Une coordination plus étroite sera toujours un sujet de discussion pour l’élaboration de la politique européenne en matière de drogue. Comme le chercheur Eamon Doherty a commenté : « [le problème de la drogue] est une question sur laquelle nous devons tous coopérer efficacement ou en assumer les conséquences ». Si une plus grande coopération internationale renforcerait non seulement la frontière européenne et les mesures punitives associées, elle pourrait également améliorer l’échange de pratiques de réduction des risques et soutenir les initiatives locales avec des fonds européens.

L’évolution de la politique européenne en matière de drogue met en évidence l’équilibre délicat entre l’influence, la reconnaissance des forces du marché mondial de la drogue et la nécessité de respecter la souveraineté nationale des États membres. Alors que les États membres restent les décideurs centraux en matière de politique nationale en matière de drogue, l’UE exerce une influence considérable par le biais de l’établissement de normes, d’incitations financières et d’autres formes de soft power.

La transformation prochaine de l’EMCDDA en EUDA pourrait constituer une mesure importante visant à accroître davantage l’influence de l’UE dans l’élaboration des politiques en matière de drogue. Il s’agit peut-être d’une arme à double tranchant : pour les pays dotés de politiques plus répressives en matière de drogues, des interventions de réduction des risques pourraient trouver leur place. De la même manière, les pays dotés de systèmes de contrôle des drogues plus libéraux pourraient devoir tempérer leurs approches innovantes pour se conformer aux normes européennes modérées. Alors que l'Europe s'oriente vers une approche titrisée à la politique en matière de drogues, cette dernière pourrait devenir de plus en plus courante.

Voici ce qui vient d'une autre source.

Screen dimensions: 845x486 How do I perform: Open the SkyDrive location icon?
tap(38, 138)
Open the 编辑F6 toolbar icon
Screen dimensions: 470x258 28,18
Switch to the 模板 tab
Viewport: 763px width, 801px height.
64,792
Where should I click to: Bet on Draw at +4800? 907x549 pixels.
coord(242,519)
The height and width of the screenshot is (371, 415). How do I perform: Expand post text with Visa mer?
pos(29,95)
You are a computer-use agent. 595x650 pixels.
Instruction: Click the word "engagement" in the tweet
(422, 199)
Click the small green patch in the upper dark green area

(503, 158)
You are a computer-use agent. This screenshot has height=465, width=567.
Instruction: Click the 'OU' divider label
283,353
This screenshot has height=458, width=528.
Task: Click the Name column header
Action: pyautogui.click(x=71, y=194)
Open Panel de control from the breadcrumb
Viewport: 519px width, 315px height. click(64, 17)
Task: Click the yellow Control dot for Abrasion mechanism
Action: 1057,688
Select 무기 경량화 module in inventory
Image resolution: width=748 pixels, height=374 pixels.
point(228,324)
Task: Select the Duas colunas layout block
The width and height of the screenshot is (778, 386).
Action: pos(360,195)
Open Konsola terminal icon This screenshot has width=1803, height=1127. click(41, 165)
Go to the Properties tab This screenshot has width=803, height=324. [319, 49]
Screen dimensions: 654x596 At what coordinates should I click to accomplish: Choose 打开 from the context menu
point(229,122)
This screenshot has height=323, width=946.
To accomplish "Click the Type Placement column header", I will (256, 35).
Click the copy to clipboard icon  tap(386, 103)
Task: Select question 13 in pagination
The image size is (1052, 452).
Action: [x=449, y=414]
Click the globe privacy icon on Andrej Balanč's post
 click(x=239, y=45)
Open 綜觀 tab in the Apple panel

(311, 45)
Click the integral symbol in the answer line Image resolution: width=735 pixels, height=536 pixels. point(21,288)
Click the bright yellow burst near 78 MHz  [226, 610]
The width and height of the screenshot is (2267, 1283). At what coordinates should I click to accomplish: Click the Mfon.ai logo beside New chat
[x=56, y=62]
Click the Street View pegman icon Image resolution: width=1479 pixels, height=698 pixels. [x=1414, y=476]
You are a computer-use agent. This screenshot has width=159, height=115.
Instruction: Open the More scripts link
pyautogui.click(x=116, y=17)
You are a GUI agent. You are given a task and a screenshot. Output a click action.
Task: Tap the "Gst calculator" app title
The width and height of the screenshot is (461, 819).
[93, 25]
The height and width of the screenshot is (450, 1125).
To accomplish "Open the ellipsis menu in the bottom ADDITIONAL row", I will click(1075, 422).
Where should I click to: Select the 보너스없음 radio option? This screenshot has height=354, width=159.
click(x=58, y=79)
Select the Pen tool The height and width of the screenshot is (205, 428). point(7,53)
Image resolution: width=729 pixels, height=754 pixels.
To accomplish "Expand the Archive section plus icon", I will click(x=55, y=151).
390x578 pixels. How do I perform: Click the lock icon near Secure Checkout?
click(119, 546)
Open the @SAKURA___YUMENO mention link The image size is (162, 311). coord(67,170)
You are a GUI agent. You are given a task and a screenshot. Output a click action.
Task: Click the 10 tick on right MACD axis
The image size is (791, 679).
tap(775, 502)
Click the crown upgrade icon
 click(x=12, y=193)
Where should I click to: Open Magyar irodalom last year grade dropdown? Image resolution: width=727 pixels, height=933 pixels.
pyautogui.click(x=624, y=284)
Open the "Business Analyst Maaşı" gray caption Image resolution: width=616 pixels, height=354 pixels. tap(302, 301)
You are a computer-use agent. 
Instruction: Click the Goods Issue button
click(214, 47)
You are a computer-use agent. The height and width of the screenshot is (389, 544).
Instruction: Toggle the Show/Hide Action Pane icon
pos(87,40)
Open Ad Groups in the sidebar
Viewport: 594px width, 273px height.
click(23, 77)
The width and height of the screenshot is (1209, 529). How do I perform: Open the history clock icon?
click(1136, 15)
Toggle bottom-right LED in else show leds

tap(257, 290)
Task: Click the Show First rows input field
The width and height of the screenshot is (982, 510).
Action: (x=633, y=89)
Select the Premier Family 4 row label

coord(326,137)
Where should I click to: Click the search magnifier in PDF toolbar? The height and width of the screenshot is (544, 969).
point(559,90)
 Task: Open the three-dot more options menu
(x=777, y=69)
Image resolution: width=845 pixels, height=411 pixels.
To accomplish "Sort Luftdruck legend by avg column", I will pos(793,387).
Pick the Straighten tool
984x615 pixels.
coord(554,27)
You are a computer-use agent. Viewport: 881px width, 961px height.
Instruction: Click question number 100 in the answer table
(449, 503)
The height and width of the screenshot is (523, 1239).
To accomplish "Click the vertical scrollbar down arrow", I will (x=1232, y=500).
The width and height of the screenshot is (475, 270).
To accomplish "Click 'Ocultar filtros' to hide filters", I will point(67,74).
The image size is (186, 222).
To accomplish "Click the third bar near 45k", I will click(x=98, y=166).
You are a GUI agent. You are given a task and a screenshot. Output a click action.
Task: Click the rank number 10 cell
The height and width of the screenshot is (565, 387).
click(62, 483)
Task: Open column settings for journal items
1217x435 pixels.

Une plus grande intégration pourrait créer une opportunité pour que les interventions de santé publique fondées sur des données probantes soient prises au sérieux, dans la mesure où elles abordent bon nombre des problèmes socio-économiques sous-jacents à la consommation problématique de drogues. L’accent mis sur les thèmes des droits de l’homme et de l’inclusion sociale dans la dernière stratégie antidrogue de l’UE laisse espérer des réformes positives et, espérons-le, une voie vers davantage de réduction des risques plutôt que de criminalisation.